Dario was honored with a silver medal from the Hispanic Society of America in New York in 1914. Sadly, that year he also fell ill to pneumonia in addition to lung problems. After his recovery, he found himself bankrupt. While many of his friends were living comfortably, Dario found his means of support from some friends in Buenos Aires, Argentina as well as the Nicaraguan Government. This was considerably enough to sustain him. His last return to Nicaragua in 1915 to meet with his wife Rosario and on February 6, 1916 he died in bed at the age of 49. Eduardo Galeano’s Century of the Wind from his trilogy Memory of Fire further describes his funeral, however, not glamorous or admirable by any means. Rather, he criticizes the “the embalmer, the hairdresser, the makeup man, and the tailor” who “torment his remains” (Galeano, V. III p. 44). He further describes the event “surrounded by candle and admirers” in addition to the “never-ending recitals of shoddy verses and regaled with speeches proclaiming him Immortal Swan, Messiah of the Spanish Lyre, and Sampson of the Metaphor” (Galeano, V. III p. 44). Galeano does not fail to include the government who “contributes to the martyrdom by piling War Ministry honors on the poet who preached peace” (Galeano, V. III p. 44). Furthermore, the church is criticized for converting Dario “a prince of the Church” after his views, and belief in “divorce and lay education” were considered too liberal (Galeano, V. III p. 44).

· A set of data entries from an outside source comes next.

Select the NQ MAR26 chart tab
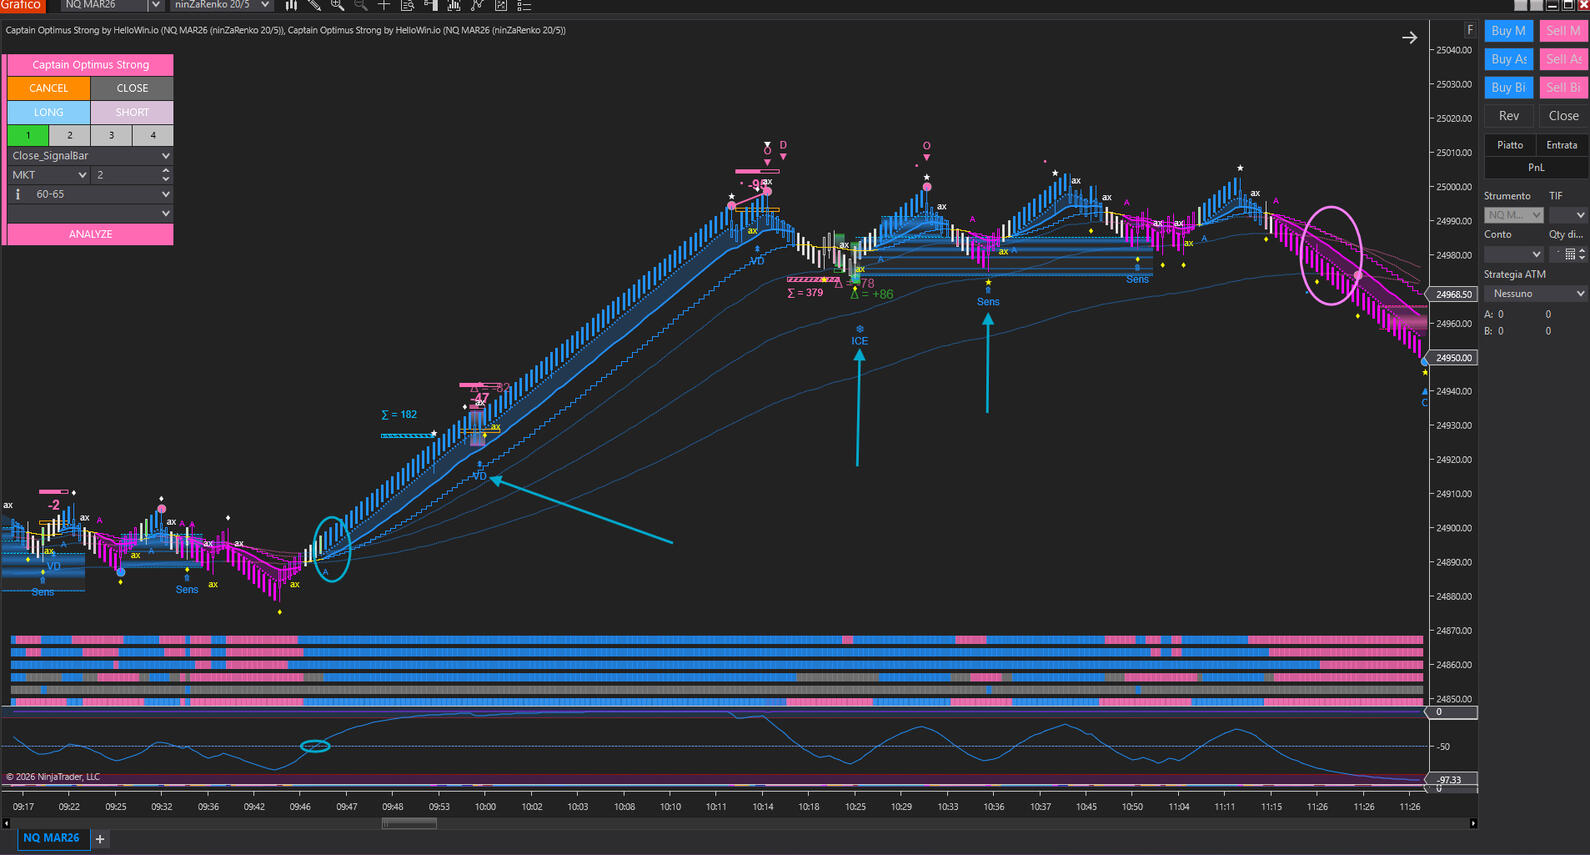The width and height of the screenshot is (1590, 855). click(x=52, y=838)
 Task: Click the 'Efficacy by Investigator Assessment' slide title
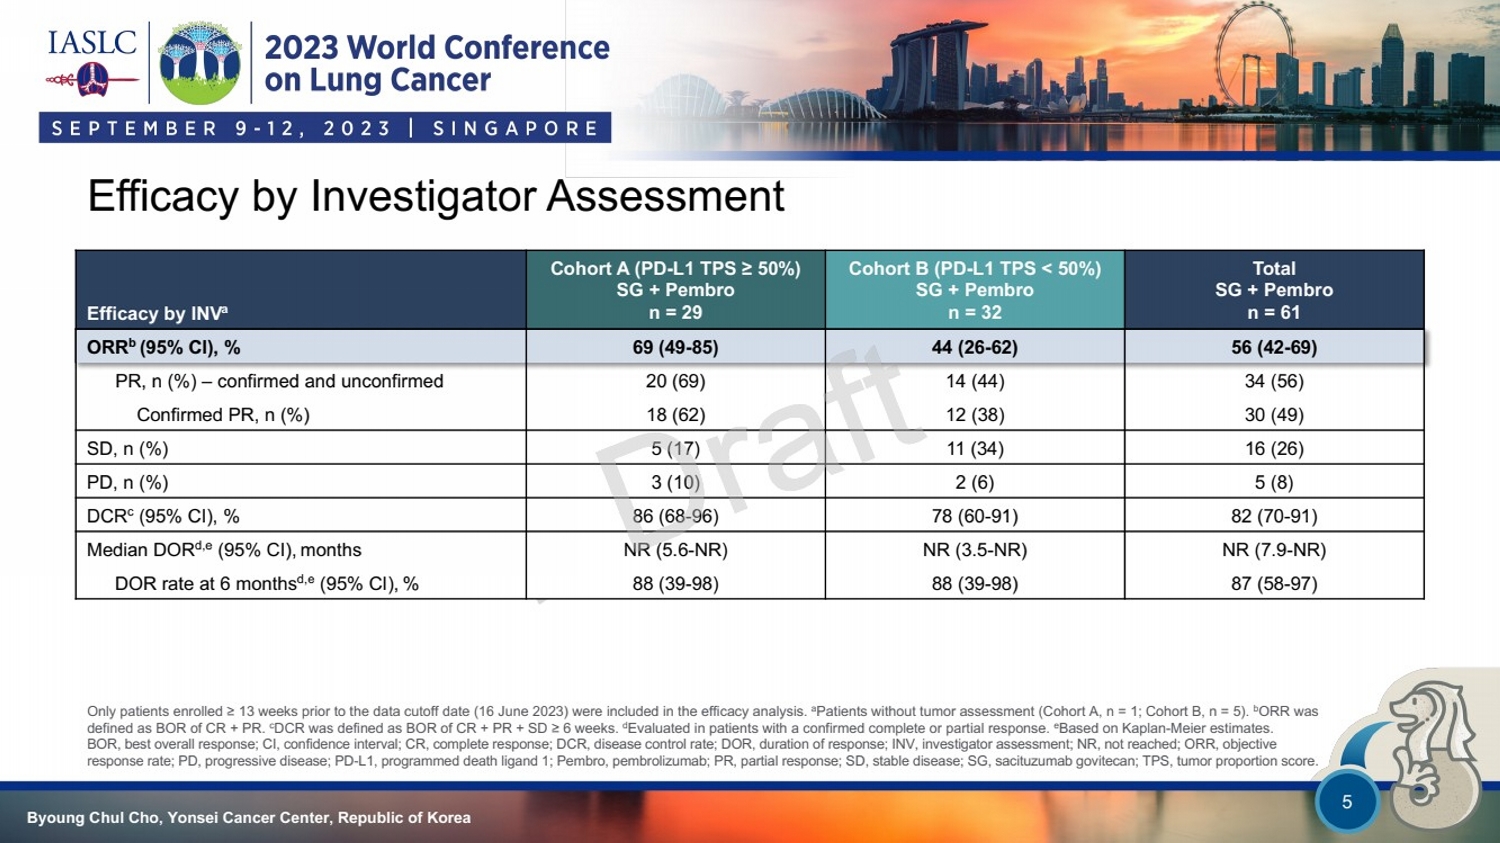click(x=436, y=196)
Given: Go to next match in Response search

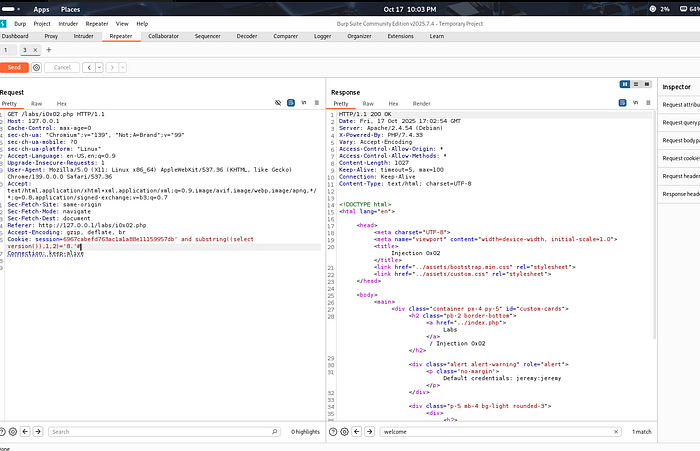Looking at the screenshot, I should pyautogui.click(x=369, y=431).
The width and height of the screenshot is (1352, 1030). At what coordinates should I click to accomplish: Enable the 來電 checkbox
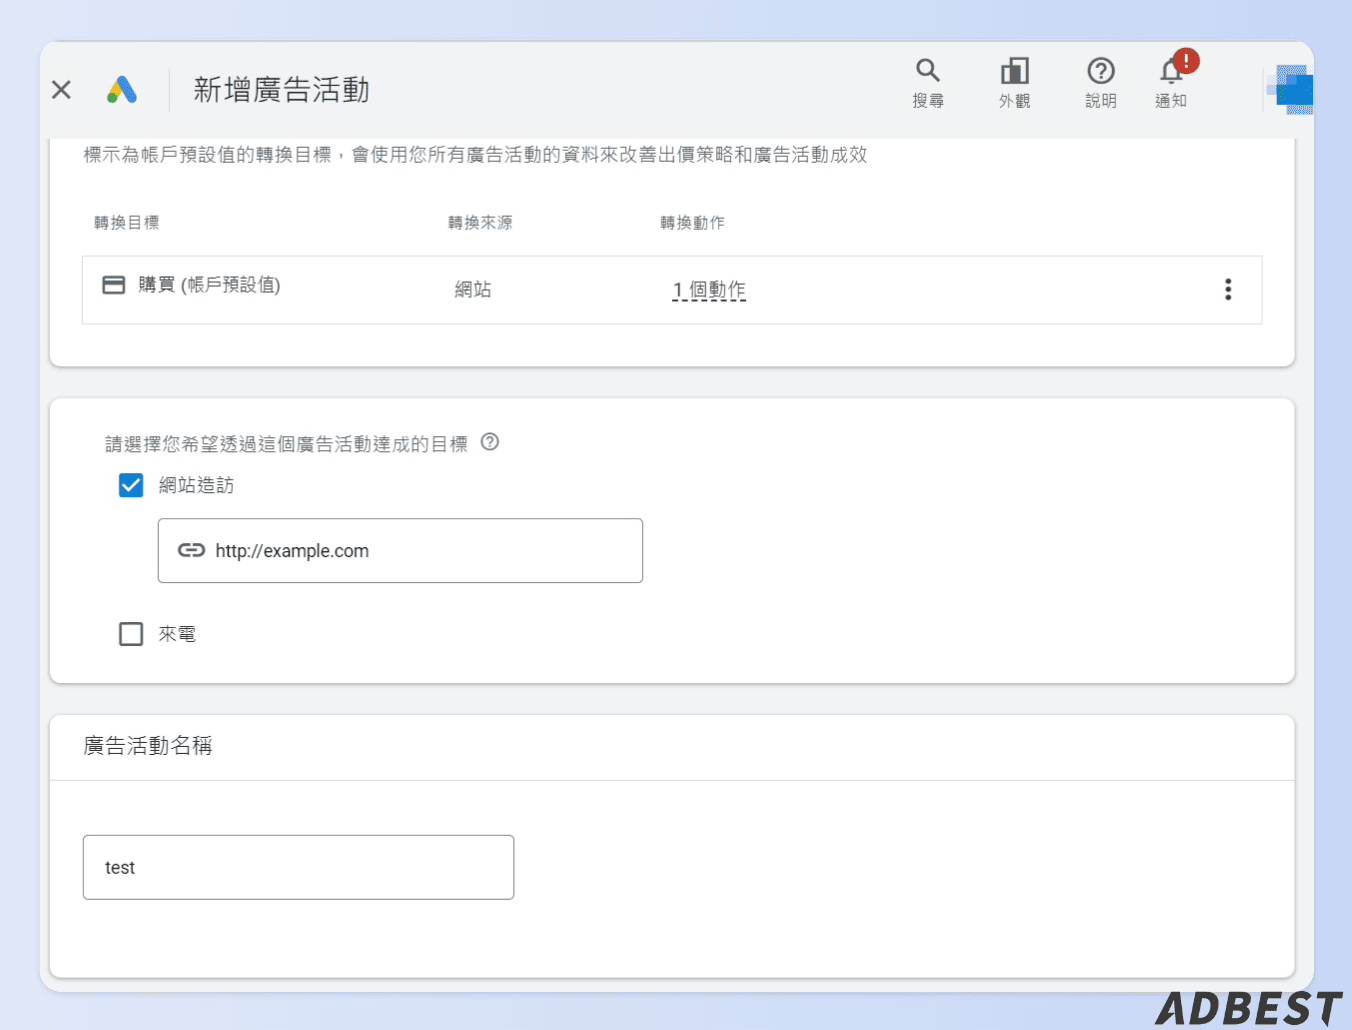point(131,633)
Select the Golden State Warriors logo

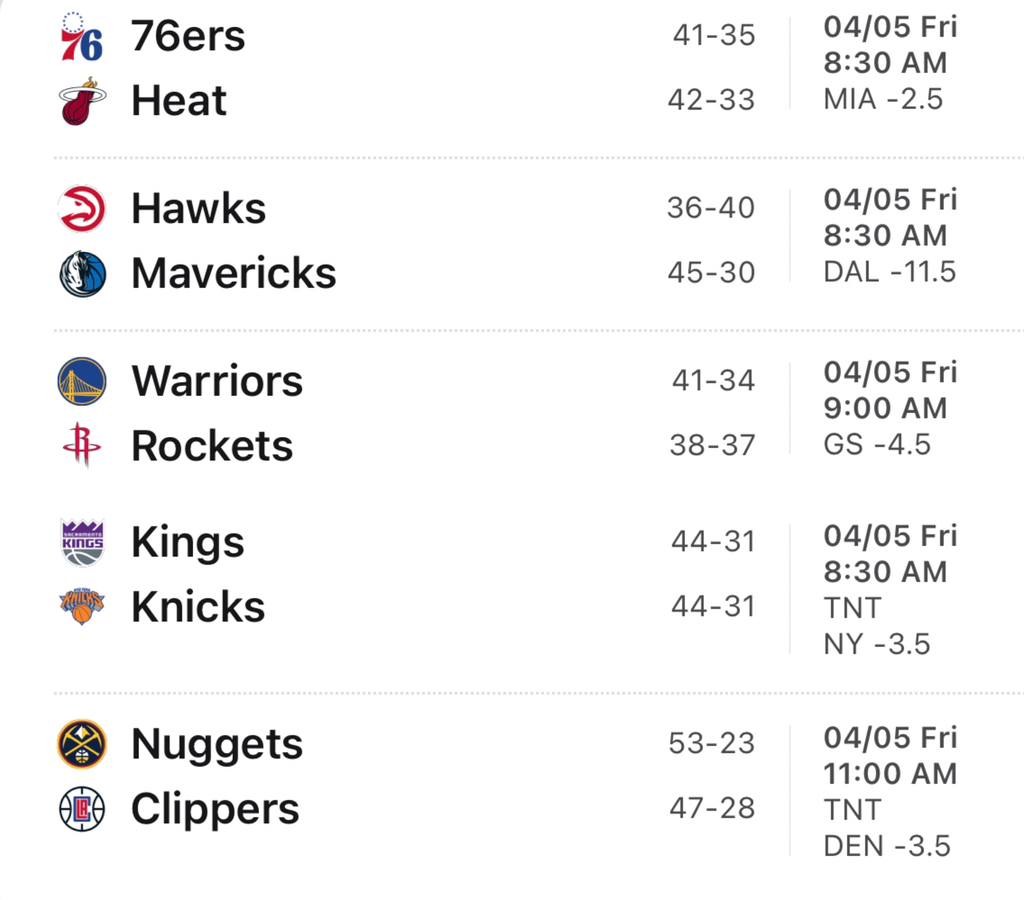(81, 381)
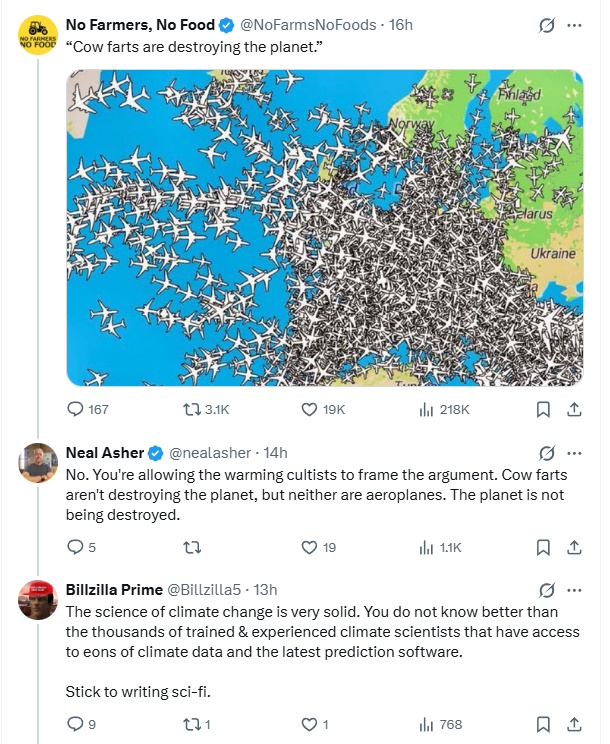610x744 pixels.
Task: Reply to Neal Asher's comment
Action: point(75,547)
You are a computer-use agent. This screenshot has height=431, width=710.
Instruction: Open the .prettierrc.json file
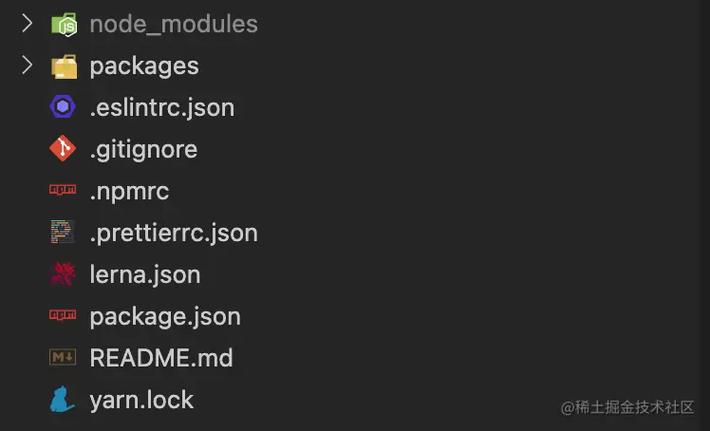(x=173, y=233)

In Miami, FL, Ruben Dario Middle School has been named after the great Nicaragua poet in memory of his many accomplishments in addition to his influence in Latin American Literature. This gives Latin American children the opportunity to learn about an influential Hispanic poet who showed pride and love for his culture through his writings. Moreover, it will encourage young writers to pursue poetry among many forms of writing and further include their culture and pride to be a characteristic trait.